(Task to complete)
Pick out and copy every line of the entries below that contains the word "remove".

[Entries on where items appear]
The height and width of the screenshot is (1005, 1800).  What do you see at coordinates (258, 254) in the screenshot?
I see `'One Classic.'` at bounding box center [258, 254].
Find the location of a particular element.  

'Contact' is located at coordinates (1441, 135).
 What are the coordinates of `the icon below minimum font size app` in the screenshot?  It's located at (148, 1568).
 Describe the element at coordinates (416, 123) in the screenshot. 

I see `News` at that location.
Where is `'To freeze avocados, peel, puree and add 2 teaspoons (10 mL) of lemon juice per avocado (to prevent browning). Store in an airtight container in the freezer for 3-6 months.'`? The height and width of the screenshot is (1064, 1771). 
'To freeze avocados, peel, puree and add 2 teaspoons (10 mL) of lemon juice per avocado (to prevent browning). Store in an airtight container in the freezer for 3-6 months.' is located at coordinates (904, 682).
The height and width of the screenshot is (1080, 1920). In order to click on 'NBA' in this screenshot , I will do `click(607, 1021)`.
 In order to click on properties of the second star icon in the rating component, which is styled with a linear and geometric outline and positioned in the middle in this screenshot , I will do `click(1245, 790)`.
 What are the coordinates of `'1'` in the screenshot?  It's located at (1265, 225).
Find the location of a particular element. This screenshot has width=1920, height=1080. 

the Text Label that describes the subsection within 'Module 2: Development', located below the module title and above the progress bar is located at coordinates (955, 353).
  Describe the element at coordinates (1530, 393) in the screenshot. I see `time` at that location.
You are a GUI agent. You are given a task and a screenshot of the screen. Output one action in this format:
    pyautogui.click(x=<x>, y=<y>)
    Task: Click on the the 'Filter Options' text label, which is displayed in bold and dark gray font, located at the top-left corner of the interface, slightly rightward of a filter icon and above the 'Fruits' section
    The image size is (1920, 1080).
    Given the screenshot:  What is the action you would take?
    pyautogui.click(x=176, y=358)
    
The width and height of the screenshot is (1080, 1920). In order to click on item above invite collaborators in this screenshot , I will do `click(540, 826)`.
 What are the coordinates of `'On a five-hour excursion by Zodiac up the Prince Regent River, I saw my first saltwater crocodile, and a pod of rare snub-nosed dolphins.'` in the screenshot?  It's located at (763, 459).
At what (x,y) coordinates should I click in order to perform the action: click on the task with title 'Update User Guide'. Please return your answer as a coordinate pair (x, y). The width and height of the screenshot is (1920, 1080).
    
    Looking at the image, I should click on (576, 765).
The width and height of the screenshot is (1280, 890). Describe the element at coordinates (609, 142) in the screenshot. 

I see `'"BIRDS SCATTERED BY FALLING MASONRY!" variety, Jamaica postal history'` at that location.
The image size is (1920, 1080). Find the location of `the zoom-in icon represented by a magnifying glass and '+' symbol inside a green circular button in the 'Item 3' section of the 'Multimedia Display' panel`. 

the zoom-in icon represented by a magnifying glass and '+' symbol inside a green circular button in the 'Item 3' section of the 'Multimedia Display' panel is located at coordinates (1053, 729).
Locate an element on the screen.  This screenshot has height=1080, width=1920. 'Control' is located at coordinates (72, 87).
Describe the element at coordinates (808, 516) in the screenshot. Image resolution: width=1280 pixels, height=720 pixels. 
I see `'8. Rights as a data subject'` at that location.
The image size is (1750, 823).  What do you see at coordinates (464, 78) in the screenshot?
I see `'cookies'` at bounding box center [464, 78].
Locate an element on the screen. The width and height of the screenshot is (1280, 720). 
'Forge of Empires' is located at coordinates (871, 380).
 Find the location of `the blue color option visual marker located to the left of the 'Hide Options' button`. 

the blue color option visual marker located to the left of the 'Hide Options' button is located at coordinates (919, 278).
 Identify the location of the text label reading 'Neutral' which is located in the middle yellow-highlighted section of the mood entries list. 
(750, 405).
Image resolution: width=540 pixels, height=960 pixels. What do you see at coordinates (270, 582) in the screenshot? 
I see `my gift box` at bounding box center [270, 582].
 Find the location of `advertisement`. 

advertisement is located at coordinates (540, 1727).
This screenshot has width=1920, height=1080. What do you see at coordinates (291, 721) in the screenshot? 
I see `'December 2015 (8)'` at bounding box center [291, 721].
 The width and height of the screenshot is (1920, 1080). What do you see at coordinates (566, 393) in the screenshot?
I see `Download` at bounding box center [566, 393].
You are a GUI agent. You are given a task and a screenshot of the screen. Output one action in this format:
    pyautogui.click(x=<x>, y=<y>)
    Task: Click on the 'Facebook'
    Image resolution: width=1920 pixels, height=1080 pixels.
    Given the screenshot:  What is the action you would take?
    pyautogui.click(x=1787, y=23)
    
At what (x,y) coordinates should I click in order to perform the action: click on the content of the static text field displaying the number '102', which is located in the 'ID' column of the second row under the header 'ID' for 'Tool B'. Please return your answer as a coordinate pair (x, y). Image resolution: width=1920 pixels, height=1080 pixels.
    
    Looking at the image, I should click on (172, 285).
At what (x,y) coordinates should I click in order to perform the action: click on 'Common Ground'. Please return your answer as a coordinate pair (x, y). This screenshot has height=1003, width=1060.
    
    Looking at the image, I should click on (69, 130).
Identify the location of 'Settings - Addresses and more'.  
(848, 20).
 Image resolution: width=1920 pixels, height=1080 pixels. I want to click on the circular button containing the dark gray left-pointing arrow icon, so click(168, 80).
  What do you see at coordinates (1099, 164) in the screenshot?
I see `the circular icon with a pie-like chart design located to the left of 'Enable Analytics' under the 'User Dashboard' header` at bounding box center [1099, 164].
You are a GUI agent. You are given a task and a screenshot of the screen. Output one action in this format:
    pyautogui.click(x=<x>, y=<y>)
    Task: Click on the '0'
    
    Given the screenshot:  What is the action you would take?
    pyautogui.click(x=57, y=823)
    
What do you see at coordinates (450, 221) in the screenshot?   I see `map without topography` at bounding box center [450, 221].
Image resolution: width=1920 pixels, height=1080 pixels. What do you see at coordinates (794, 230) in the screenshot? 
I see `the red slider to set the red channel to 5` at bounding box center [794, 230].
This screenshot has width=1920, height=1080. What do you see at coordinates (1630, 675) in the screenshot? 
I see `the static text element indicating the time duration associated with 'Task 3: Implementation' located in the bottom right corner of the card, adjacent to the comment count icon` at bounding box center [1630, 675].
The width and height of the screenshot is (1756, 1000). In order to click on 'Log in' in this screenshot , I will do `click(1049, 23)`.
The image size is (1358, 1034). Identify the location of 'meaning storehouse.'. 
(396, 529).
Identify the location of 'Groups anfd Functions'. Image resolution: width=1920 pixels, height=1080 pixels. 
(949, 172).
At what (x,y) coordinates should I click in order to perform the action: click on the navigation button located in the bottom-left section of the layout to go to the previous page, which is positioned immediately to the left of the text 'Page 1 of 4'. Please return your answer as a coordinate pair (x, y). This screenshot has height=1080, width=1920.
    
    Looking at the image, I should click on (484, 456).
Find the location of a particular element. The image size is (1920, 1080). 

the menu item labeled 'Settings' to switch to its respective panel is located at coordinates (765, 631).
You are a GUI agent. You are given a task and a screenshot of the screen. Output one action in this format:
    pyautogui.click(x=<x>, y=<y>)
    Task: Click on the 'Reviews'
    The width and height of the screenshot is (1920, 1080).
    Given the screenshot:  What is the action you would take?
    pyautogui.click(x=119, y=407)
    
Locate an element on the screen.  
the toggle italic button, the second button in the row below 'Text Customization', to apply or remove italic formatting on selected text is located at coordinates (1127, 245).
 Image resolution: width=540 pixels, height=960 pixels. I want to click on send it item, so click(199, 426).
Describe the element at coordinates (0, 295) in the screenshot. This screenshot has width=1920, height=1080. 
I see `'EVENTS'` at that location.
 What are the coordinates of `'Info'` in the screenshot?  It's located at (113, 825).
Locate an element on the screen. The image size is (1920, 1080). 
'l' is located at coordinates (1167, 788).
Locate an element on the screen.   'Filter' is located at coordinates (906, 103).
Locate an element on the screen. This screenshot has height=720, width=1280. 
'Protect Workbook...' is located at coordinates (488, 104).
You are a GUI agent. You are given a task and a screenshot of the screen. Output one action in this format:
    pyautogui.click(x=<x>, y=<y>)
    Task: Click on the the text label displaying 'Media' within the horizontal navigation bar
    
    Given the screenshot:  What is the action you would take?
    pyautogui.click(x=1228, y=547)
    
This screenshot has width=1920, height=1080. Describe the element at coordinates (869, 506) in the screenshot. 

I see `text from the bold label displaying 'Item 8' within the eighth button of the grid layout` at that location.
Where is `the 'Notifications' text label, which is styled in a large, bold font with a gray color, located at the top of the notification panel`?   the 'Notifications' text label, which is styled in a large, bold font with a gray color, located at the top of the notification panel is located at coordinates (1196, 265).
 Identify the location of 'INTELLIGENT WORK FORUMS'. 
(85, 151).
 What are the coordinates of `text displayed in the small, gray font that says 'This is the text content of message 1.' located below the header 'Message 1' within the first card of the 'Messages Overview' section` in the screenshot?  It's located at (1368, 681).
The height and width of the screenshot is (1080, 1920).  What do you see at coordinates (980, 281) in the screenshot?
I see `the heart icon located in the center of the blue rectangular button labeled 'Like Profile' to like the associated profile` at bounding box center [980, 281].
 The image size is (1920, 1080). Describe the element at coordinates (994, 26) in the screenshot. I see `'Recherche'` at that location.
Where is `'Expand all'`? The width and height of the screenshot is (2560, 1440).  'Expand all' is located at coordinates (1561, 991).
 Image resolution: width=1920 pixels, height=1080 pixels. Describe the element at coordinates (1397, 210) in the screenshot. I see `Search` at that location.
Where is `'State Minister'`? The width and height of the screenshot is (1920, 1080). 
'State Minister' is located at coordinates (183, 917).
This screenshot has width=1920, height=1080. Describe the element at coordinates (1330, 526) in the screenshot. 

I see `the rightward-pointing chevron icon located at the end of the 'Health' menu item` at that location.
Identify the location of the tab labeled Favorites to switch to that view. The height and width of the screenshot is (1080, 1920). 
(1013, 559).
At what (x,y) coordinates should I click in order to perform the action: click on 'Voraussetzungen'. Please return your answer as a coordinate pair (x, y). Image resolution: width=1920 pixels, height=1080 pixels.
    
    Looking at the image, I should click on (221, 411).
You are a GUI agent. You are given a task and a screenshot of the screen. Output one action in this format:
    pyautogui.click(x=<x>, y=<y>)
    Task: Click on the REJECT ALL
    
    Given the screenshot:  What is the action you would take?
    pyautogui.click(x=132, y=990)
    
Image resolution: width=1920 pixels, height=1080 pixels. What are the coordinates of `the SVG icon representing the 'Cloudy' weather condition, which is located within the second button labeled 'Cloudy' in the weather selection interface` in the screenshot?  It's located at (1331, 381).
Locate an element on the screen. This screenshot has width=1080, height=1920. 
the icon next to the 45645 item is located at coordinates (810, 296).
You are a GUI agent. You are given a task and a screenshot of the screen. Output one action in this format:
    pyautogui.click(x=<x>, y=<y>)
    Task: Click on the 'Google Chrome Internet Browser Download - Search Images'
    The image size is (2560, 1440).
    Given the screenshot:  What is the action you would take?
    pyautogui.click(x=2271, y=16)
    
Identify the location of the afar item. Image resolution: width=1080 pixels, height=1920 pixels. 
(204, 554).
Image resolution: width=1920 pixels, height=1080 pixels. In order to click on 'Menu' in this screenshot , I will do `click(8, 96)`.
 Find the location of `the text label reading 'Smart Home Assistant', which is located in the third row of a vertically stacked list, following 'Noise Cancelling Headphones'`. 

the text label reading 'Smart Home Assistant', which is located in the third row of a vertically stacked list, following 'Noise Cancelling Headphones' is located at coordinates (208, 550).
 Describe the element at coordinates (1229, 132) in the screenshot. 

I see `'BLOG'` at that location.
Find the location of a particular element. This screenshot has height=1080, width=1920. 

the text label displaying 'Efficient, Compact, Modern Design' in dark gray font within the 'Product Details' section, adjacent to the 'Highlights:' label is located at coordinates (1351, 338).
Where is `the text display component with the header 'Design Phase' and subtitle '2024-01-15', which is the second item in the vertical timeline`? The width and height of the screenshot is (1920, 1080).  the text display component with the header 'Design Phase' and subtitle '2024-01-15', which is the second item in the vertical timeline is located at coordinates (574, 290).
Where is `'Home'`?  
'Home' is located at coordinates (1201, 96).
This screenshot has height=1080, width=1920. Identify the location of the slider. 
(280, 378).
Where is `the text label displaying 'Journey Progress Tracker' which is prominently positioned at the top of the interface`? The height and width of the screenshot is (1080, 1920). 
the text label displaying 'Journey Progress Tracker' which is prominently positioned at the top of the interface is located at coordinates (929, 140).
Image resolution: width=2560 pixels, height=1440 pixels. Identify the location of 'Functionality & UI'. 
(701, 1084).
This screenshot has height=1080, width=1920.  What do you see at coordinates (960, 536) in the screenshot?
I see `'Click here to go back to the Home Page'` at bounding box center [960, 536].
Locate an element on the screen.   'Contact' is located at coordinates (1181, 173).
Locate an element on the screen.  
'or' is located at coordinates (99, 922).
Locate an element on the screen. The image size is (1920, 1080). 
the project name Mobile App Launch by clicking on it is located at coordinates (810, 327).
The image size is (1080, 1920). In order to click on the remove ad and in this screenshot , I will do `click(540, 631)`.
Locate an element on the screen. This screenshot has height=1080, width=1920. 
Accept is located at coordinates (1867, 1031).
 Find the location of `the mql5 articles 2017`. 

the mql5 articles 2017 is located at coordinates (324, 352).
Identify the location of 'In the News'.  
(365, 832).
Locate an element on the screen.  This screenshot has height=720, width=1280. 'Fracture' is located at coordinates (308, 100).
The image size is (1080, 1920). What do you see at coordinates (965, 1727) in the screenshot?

(Exercise output)
the toggle italic button, the second button in the row below 'Text Customization', to apply or remove italic formatting on selected text is located at coordinates (1127, 245).
The image size is (1080, 1920). In order to click on the remove ad and in this screenshot , I will do `click(540, 631)`.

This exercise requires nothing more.